In a preliminary report, Terrel said he suspected a heart attack was cause of death, but his final autopsy report listed no evidence of a heart attack. In court, Terrel said he still thinks a heart attack is the most medically probable explanation.

Terrel also testified that the cause of death was natural, ruling out medical error.

As Terrel performed Jerry Carswell’s postmortem exam, Linda came across some discomfiting information. St. Joseph Medical Center was owned by the same company that owned Christus St. Catherine, the hospital where Jerry died. The pathology group that employed Terrel worked for both facilities, she learned.

Carswell said that if she had known that the hospitals were linked, she would have paid for a private autopsy elsewhere. Six days after her husband’s death, she and Jordan delivered a letter to the pathology lab at St. Joseph Medical Center, requesting the preservation of tissue and fluid samples “following any diagnosis that may be made.”

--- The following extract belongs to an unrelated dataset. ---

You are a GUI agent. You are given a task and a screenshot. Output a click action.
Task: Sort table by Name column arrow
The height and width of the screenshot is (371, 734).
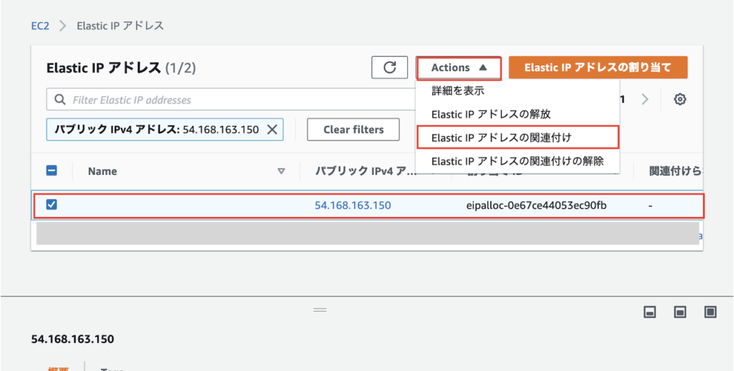click(281, 171)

Terrel later testified that he interpreted Carswell’s letter as a legal threat. He stopped working on the case immediately, putting Jerry Carswell’s tissue samples and specimen slides in a cabinet.

Jerry Carswell’s admitting physician, urologist Paul Cook, filled out and signed the death certificate. Cook listed several findings from Terrel’s final autopsy report as causes of death: inflammation and infection of the abdomen and stomach as well as the cancerous kidney tumor. He checked off “natural” for the manner of death.

Yet, during the trial, he testified that Jerry Carswell hadn’t needed treatment for the stomach or abdominal problems and that the prognosis for the kidney cancer was good.

Cook did not respond to a request to speak to ProPublica.

‘You have

Mr. Carswell’s heart’

Linda Carswell compares not knowing why her husband died to the way a soldier’s widow would feel if her husband went to battle and never returned. It ate away at her psyche. Hospital officials’ refusal to discuss the matter fanned her grief into anger.

On June 7, 2005, Carswell sued the hospital in Harris County District Court, alleging negligence and fraud.

“It was strictly for us to know what exactly had happened,” she said of the lawsuit.

The legal proceedings went on for years. In October 2006, her attorney, Carl Shaw, took a deposition from Terrel that led to a ghastly revelation. Shaw was attempting to determine what evidence Terrel had retained from the case.

“Is there anything more than the slides?” Shaw asked.

“Yes. The heart,” Terrel replied.

Shaw was taken aback.

“You have Mr. Carswell’s heart,” he repeated.

“Yes,” Terrel confirmed, “and there may be blocks of other tissue.”

Terrel went on to say that he had not informed anyone of what he had done, including Linda Carswell.

When Shaw told Linda the pathologist had kept her husband’s heart, she collapsed into a chair in her kitchen and wept.

Later, in trial testimony, Terrel said he had misspoken in the deposition and that he had not retained the entire heart.

Pathologists told ProPublica that organs are typically returned or disposed of once tests performed as part of an autopsy are complete. It’s inappropriate to retain them for an extended period without the consent of the next of kin, said Dr. Victor Weedn, an assistant medical examiner in Maryland.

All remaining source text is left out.